Printed on four numbered sheets and now mounted on linen, Londinium Florentissima Britanniae Urbs, Emporiumque Toto Orbe Celeberrimumwas published by Frederick de Wit in c.1683. The 2ft x 6ft 11in (59cm x 2.12m) engraving is a curious mix of the new and the old of Stuart London.

De Wit (1630-1706) had printed his first panorama of the city in c.1650, largely copying an earlier view first published by fellow Amsterdam engraver Claes Visscher (1587-1652).
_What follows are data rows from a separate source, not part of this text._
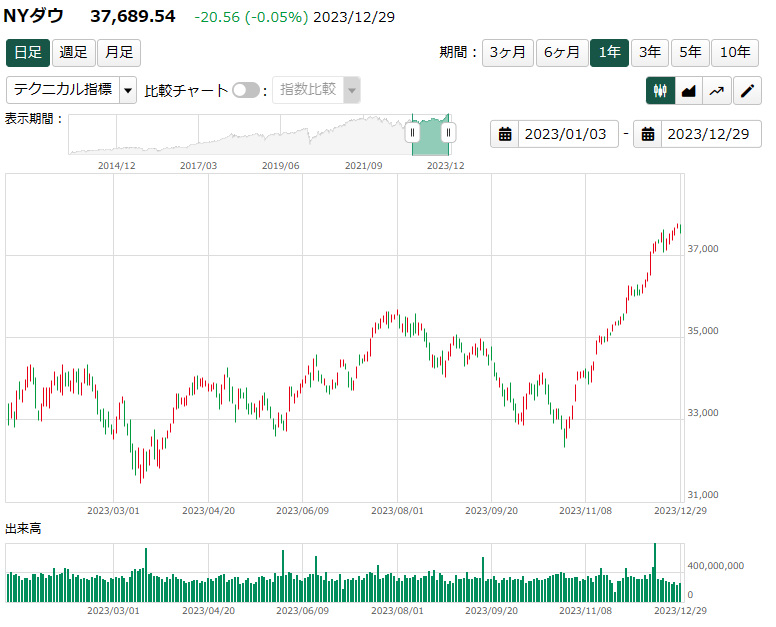Click the right range handle in overview chart

coord(448,132)
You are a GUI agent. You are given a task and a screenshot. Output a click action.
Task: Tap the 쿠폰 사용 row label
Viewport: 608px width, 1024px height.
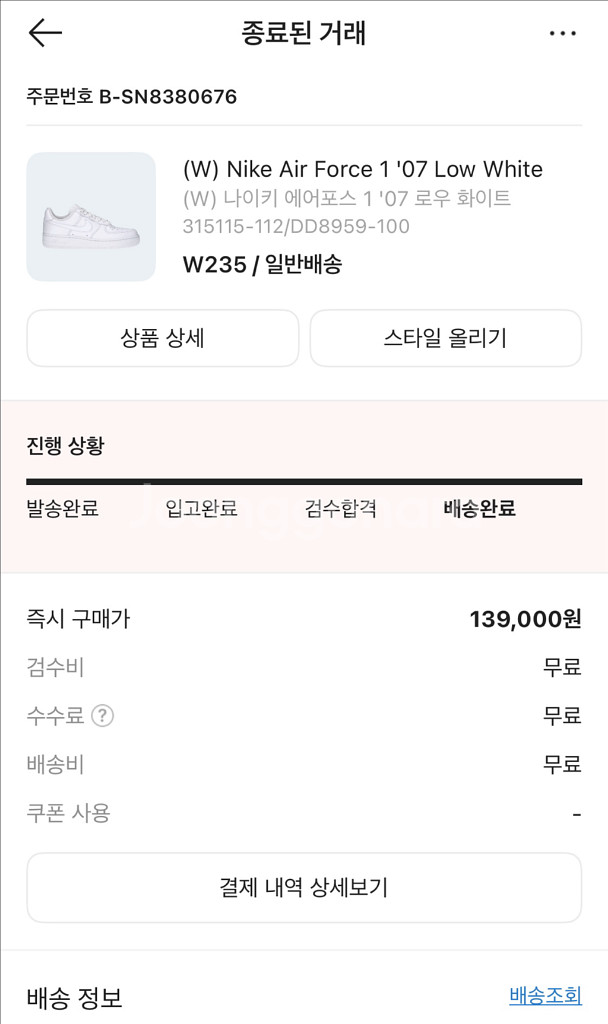point(68,813)
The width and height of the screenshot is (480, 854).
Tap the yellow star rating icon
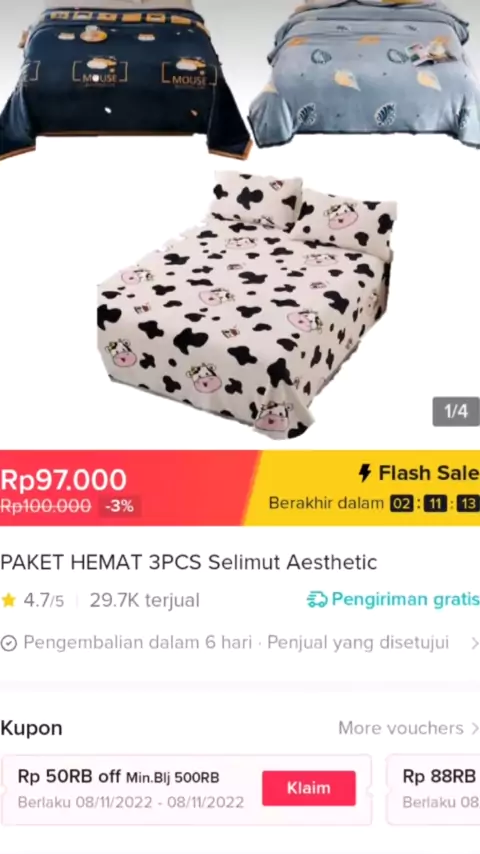tap(9, 600)
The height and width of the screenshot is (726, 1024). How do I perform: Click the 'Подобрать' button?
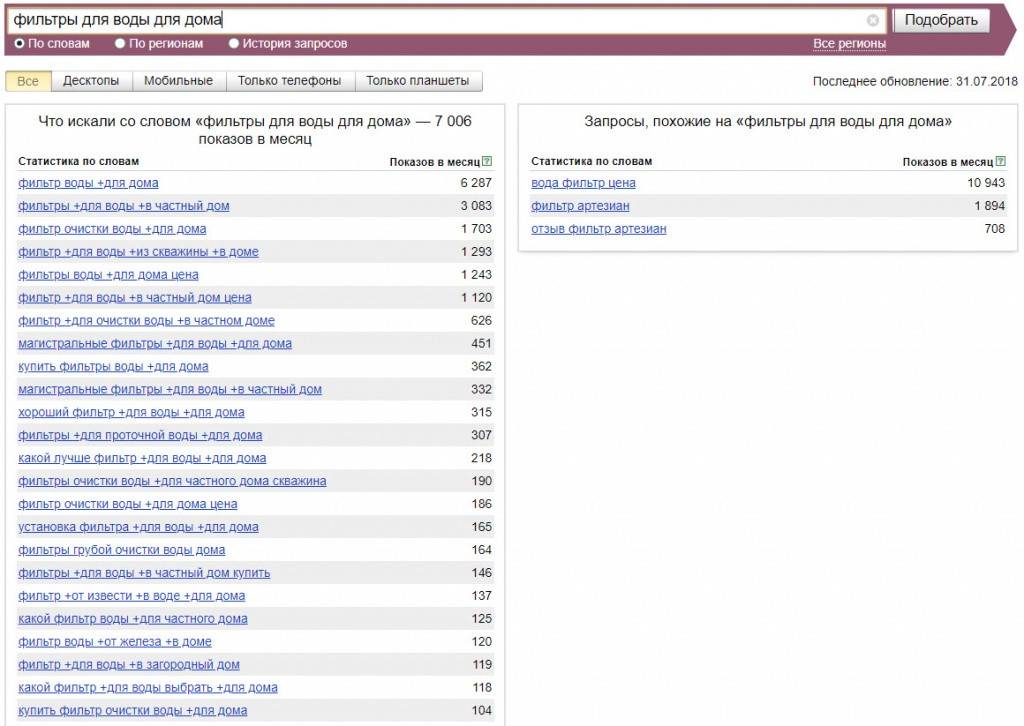[x=941, y=20]
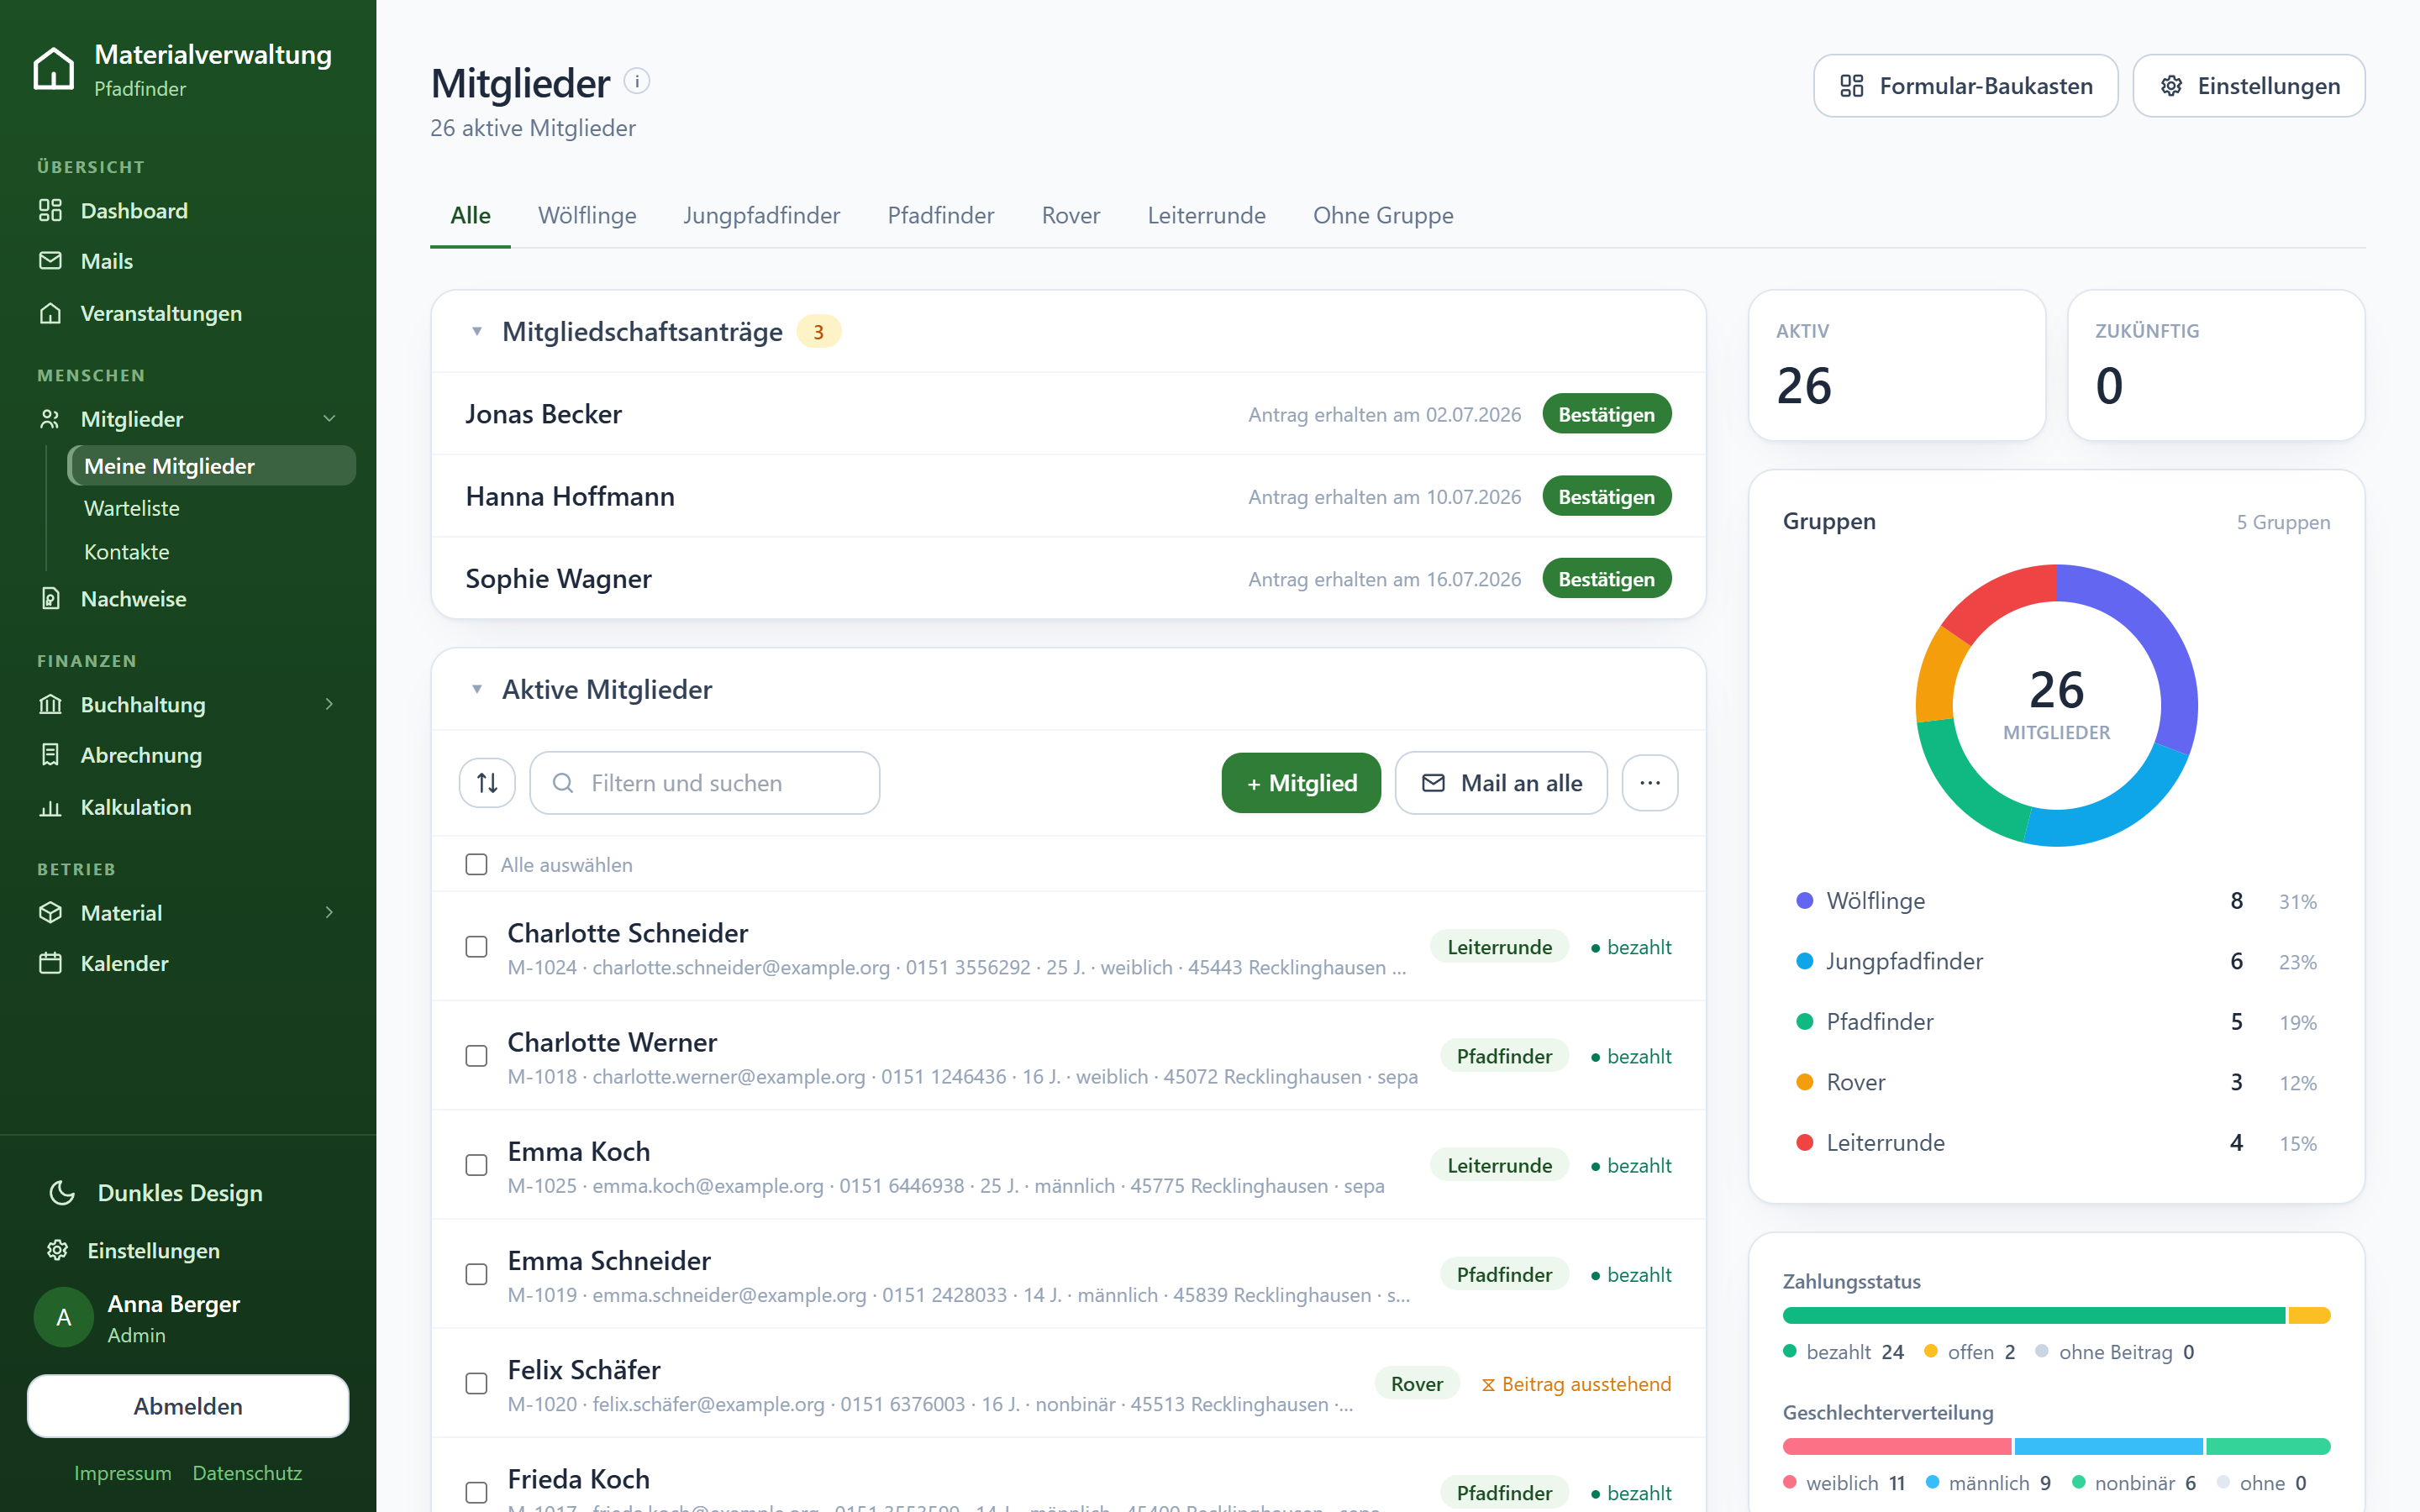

Only a handful of copies of this state are known including one in the British Library and another once owned by Samuel Pepys now in Magdalene College, Cambridge.

However, following the devastation wrought by the Great Fire it seems de Wit and his assistants felt obliged to rework elements of the original copper plates to include at least some key elements of a new skyline on the north bank.

The accompanying text penned in English, Latin and Dutch in ‘the present year 1683’ describes the rebuilding of the city ‘in a far more magnificent manner than before, so that it exceeds most Buildings, and all the Exchanges in the World’.

It is quite possible that the artist had never visited London – hence the inclusion on the South Bank of buildings that had disappeared many years prior to 1666. In the foreground, for example, stands the Globe Theatre, pulled down in 1644.

However, among the new buildings in this 1683 state are the Royal Exchange, the Monument, some of the Wren churches plus St Paul’s as it appeared in architectural plans of the 1670s (but not as completed in 1710).

Unrecorded survivor

The panorama – a previously unrecorded survivor and perhaps the only known example with its original colour – came for sale from a private vendor with little extra information regarding its purchase history.

The winning bid, many times the estimate of £4000-6000, was a house record for Bellmans’ book department. A 22% buyer’s premium was charged.

In July last year Christie’s sold an exceptional copy of Visscher’s panoramic view of London before the Great Fire, one of only two known copies of a c.1625 edition, for £85,000.